> [INSTRUCTIONS TO FOLLOW]
What is needed is an exact copy of the lines from the one containing "Task: Click the HTML" through the last line of the entries below, both included.

Collected data:

BEGIN

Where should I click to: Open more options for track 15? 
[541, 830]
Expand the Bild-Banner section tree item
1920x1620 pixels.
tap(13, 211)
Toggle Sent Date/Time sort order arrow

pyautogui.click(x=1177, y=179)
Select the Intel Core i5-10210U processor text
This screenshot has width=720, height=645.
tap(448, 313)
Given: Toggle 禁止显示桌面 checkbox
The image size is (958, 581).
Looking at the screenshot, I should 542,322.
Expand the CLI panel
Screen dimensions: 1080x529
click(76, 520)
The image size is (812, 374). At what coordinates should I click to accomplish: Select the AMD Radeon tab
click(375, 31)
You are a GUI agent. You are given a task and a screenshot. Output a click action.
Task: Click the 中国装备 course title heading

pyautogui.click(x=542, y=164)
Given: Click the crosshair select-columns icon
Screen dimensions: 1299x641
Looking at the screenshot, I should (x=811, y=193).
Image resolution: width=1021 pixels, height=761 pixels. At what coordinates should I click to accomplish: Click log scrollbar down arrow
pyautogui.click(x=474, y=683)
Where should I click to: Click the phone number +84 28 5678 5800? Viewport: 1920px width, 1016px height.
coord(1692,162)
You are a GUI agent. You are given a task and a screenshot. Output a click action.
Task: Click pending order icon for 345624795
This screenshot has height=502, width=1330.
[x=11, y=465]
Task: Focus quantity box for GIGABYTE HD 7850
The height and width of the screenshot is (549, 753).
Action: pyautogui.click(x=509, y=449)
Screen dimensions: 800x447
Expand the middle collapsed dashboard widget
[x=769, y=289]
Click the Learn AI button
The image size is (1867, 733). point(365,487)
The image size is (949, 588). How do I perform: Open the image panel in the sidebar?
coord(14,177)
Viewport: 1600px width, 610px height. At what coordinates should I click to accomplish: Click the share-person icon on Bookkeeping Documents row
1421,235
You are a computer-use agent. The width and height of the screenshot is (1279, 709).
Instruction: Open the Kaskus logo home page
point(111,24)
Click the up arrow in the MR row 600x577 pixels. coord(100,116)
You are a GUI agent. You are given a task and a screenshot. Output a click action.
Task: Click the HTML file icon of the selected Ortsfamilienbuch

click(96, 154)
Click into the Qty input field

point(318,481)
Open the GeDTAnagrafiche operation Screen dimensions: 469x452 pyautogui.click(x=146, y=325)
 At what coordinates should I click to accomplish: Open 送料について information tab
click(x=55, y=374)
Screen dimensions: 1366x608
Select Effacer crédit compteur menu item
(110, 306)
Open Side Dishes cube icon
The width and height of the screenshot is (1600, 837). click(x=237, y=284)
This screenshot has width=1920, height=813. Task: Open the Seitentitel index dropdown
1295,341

END

> [RESULT FOR THIS TASK]
Task: Click the HTML file icon of the selected Ortsfamilienbuch

click(96, 154)
Click into the Qty input field

point(318,481)
Open the GeDTAnagrafiche operation Screen dimensions: 469x452 pyautogui.click(x=146, y=325)
 At what coordinates should I click to accomplish: Open 送料について information tab
click(x=55, y=374)
Screen dimensions: 1366x608
Select Effacer crédit compteur menu item
(110, 306)
Open Side Dishes cube icon
The width and height of the screenshot is (1600, 837). click(x=237, y=284)
This screenshot has width=1920, height=813. Task: Open the Seitentitel index dropdown
1295,341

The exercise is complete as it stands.